=== Exercise ===
Find how many lines of the listing below include the word "will", then report the number by itself.

=== Dataset content ===
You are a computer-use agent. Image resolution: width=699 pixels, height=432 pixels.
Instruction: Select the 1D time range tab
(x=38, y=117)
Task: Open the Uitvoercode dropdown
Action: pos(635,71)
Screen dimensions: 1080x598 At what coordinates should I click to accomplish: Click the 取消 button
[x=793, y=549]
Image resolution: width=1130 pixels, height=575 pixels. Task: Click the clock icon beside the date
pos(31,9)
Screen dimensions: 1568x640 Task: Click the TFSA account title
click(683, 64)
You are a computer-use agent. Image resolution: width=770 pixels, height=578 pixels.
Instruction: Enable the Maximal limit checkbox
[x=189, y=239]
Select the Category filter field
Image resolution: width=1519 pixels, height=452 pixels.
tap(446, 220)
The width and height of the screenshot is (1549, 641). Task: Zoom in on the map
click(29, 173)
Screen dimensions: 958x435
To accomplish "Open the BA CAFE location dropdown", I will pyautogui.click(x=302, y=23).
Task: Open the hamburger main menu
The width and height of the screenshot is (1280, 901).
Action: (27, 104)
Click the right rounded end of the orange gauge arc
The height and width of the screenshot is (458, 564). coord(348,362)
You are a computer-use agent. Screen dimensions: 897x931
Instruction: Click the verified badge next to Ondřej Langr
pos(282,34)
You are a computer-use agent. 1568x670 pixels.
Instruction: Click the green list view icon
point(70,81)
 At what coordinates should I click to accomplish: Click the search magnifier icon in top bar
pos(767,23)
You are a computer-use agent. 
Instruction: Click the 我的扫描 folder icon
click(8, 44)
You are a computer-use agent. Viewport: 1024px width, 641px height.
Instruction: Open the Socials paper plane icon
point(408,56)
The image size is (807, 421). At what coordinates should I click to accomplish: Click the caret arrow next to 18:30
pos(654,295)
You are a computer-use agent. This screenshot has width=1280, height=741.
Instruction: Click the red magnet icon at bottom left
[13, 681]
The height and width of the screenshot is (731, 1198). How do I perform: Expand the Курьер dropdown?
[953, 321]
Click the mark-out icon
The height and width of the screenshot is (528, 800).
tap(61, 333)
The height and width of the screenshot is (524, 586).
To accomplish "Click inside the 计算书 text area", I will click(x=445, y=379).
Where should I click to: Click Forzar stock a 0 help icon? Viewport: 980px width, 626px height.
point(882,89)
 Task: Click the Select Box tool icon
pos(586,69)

=== Answer space ===
2